My conclusion is you want heroin you rob heroin dealers then you got money AND heroin and fuck all this bank camera cop kerfluffle.
posted by Mr. Yuck at 4:23 AM on June 29, 2019 [7 favorites]


Banks carry insurance for robberies, and are likely to let you take the money and let the system deal with you later - heroin dealers I suspect not so much.
posted by each day we work at 5:35 AM on June 29, 2019 [1 favorite]


So there's another startup opportunity, then: theft insurance for heroin dealers.
posted by Spathe Cadet at 7:06 AM on June 29, 2019 [2 favorites]


Yeah, like crime, but organized.
posted by paper chromatographologist at 7:08 AM on June 29, 2019 [14 favorites]


Better to find some out of the way business or institution that has a high cash flow. And instead of going in during the day, consider a night robbery: knock out the power to any security systems, maybe knock out the power to an entire block/area.

hey, stop giving away Parker's ideas.
posted by philip-random at 8:50 AM on June 29, 2019 [2 favorites]


Waiting until there are no customers around is probably the biggest reason why neither he nor anyone else was physically injured and he rarely found a need to even imply the threat of violence.

Maybe it's different in Seattle, but when I lived in Oklahoma it was fairly common for gun toting idiots to escalate robberies in an attempt to play out their hero fantasy for reals instead of just in their head, sometimes with deadly consequences. Rarely enough, though, that it was pretty clear that most people robbing commercial establishments don't actually have any interest in physically injuring people.

As in many areas, the way we as a society choose to deal with things often serves only to increase the amount of trauma in the world.
posted by wierdo at 9:43 AM on June 29, 2019


I almost missed this painful detail at the end:
When he transferred to Monroe from King County, the draft of his autobiography and all of his personal drawings and papers were lost.
posted by doctornemo at 11:38 AM on June 29, 2019 [2 favorites]


Odd coincidence: a bunch of the banks this guy robbed were Whidbey Island Banks.

Same Whidbey Island where The Order's founder was killed. That group did a bunch of bank robberies as well.
posted by doctornemo at 11:45 AM on June 29, 2019


Anyone else find it odd that the interest on his repayments is forgiven? Why can’t that happen for student loans? Also, I guess this goes without saying, but in sure the sentence would have been much word if he weren’t white (which I’m assuming he is, based on leniency!)
posted by stillmoving at 2:44 PM on June 29, 2019 [1 favorite]


"My conclusion is you want heroin you rob heroin dealers then you got money AND heroin and fuck all this bank camera cop kerfluffle."

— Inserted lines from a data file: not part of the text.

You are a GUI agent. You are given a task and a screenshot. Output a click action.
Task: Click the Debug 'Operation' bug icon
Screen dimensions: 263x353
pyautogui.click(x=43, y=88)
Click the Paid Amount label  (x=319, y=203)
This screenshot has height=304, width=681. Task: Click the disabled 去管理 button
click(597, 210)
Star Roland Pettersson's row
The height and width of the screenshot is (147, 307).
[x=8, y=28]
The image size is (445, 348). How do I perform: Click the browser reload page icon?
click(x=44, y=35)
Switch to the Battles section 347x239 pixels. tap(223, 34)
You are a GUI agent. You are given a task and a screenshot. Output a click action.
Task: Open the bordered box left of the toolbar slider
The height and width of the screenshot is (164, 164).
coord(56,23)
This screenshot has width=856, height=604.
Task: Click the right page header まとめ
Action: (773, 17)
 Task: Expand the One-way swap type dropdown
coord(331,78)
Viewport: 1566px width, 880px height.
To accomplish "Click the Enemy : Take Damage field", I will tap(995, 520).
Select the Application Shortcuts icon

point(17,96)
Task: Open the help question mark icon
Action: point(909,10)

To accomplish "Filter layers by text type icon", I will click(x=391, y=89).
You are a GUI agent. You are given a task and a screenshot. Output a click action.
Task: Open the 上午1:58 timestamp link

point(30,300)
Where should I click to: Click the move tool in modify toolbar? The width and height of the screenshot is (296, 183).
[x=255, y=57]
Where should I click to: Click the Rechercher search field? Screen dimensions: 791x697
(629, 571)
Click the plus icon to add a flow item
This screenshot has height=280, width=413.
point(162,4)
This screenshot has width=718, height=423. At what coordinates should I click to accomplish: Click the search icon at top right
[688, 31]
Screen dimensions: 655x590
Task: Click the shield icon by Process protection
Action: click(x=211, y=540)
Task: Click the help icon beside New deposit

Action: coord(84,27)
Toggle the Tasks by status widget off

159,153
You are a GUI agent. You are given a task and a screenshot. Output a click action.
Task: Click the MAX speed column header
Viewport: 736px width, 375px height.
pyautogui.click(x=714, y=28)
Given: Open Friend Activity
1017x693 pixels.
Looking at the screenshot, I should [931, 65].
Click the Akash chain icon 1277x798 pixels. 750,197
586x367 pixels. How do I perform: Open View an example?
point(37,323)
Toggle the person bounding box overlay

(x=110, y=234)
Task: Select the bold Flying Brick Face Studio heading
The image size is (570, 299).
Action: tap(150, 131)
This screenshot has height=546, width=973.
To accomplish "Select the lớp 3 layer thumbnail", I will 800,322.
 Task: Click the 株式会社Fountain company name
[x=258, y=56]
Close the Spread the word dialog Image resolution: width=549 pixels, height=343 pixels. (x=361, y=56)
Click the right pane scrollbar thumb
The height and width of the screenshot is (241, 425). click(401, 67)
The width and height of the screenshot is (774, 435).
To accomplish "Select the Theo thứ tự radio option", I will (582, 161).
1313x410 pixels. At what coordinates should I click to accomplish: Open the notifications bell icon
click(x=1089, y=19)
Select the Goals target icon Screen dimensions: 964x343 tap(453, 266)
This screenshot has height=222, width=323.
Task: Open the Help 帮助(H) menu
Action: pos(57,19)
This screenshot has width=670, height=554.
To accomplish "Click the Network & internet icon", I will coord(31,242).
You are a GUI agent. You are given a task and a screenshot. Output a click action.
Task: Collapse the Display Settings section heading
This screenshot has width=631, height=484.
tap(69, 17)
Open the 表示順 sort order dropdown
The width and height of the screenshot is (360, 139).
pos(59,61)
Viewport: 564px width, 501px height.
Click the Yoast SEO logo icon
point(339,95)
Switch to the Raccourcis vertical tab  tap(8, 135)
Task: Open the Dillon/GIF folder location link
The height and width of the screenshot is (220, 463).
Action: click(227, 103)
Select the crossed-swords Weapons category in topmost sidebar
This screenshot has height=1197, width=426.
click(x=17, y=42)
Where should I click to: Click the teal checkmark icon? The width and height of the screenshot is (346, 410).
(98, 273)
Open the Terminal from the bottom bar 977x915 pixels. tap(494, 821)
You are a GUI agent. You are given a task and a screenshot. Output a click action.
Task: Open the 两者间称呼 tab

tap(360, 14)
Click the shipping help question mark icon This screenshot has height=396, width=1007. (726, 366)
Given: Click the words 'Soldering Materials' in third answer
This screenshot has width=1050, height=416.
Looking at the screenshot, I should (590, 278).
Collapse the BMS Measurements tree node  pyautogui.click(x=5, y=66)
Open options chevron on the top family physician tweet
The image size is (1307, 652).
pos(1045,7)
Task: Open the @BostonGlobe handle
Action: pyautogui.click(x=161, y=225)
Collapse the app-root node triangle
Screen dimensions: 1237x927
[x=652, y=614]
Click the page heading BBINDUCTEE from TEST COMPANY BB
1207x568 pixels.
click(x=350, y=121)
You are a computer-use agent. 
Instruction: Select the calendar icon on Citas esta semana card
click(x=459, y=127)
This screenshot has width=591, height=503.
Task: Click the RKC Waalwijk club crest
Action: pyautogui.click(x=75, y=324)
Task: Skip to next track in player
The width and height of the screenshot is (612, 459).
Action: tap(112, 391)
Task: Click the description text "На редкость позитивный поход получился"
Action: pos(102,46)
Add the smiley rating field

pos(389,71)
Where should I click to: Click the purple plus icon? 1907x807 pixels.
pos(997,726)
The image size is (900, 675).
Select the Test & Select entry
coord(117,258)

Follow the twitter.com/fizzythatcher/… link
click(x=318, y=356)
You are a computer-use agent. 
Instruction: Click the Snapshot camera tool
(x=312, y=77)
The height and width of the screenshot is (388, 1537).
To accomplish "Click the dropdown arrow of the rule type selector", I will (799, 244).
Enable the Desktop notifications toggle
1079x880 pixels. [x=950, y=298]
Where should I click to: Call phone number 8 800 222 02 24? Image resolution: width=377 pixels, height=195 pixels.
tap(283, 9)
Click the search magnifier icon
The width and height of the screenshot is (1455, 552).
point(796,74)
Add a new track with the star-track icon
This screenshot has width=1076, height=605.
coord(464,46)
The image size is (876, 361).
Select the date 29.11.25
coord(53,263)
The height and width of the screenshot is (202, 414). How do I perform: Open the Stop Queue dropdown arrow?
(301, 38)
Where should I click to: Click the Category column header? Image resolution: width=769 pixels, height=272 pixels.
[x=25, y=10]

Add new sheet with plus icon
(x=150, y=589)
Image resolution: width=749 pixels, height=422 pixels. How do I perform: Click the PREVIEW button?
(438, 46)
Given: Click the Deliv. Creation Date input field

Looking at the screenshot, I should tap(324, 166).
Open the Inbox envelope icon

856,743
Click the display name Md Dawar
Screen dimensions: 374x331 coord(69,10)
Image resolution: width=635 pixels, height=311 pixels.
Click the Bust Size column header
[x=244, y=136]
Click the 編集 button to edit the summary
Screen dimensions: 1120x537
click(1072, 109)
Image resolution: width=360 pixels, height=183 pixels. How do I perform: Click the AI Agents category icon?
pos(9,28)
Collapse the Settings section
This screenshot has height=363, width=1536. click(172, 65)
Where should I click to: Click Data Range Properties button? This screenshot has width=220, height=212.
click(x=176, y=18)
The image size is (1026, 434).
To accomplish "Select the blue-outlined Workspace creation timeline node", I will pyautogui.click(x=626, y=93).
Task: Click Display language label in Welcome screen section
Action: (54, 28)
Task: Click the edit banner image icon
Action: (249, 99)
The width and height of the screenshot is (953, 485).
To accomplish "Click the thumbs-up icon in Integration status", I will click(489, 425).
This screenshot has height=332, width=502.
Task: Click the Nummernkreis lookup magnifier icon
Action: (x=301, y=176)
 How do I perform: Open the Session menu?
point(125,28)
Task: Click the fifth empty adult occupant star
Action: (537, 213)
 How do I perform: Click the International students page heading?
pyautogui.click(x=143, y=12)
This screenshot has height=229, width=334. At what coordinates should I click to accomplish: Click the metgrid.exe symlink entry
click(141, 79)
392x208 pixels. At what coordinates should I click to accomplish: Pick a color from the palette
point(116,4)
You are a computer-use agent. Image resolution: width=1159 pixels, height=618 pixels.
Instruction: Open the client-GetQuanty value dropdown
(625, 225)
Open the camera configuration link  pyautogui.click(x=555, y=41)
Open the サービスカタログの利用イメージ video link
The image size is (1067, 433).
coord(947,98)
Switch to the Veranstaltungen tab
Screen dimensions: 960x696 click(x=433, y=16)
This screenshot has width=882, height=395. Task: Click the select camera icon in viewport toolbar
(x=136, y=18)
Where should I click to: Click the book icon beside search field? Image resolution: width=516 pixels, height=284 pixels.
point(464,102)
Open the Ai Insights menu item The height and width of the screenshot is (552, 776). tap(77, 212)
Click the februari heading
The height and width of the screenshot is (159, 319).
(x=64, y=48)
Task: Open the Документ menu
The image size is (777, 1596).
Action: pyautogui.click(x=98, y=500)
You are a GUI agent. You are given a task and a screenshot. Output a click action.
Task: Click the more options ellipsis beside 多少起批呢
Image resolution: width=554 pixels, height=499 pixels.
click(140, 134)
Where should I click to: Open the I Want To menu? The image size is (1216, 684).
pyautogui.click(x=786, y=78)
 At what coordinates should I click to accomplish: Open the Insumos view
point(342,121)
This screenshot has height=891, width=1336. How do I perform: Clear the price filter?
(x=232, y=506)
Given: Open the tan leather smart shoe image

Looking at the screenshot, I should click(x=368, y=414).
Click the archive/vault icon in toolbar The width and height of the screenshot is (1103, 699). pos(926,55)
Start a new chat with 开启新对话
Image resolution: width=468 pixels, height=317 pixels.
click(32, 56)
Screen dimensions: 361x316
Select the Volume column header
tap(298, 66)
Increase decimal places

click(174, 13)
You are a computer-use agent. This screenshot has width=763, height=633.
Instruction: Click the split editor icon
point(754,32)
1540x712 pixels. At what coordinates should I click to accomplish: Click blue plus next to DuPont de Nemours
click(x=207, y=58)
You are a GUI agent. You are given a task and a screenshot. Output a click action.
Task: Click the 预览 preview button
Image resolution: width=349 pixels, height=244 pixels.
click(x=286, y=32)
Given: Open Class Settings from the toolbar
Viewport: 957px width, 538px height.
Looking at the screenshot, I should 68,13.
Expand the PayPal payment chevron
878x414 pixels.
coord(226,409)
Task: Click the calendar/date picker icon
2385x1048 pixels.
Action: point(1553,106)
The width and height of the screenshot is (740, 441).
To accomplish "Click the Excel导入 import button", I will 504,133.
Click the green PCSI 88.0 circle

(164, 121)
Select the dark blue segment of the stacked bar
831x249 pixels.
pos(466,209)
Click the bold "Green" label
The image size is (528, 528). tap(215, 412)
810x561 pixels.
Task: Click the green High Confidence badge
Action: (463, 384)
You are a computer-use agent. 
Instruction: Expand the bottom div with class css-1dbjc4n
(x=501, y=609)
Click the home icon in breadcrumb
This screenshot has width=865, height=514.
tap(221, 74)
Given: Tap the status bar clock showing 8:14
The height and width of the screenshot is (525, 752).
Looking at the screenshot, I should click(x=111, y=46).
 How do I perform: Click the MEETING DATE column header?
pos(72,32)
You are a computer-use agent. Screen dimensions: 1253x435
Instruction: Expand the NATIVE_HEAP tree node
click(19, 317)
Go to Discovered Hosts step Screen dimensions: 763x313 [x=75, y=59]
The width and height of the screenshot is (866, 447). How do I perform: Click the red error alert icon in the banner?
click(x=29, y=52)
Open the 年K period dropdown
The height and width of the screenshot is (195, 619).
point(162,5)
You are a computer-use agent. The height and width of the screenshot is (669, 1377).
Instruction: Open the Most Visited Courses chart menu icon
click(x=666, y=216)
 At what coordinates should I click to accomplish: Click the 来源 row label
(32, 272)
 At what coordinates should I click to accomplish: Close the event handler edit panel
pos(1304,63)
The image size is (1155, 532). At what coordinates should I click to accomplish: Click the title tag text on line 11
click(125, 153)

This is why heroin (and other drug) dealers carry guns. Robbing drug dealers unarmed is a 100% guarantee that you'll get shot eventually. Robbing drug dealers armed is a 100% guarantee you will get into a gunfight. So I wouldn't really recommend that either. The hourly rate is likely to be better I guess, as long as you can find the guy in the crew that has the cash.

Good article, but as others have remarked it elides the effects on the victims working the counter. Having talked with those folks many times over my career, it's not a fun thrill for them like it was for Hathaway. And yes, the victim whose vehicle he stole probably was extremely worried about being targeted at home. Most are.
posted by firebrick at 2:49 PM on June 29, 2019 [2 favorites]


This is exactly why robbing ATMs with acetylene and oxygen is the better way to go. Less risk of traumatising anyone, and the haul can go up to six digits. On the downside, it's expensive to get started, doing it alone is logistically close to impossible, and it's really freakin dangerous.

Just learn how to short-sell online, I guess is what I'm saying.
posted by Aya Hirano on the Astral Plane at 6:56 AM on June 30, 2019 [3 favorites]


I've been listening to the interviews with Drew McFizz as recommended by hippybear and they really are fantastic.
posted by moonmilk at 2:28 PM on June 30, 2019 [1 favorite]


> My conclusion is you want heroin you rob heroin dealers then you got money AND heroin and fuck all this bank camera cop kerfluffle.

If I was inexplicably forced to choose between crossing The Mob and crossing the government, I’d choose the latter. More likely to still be alive and healthy five years later.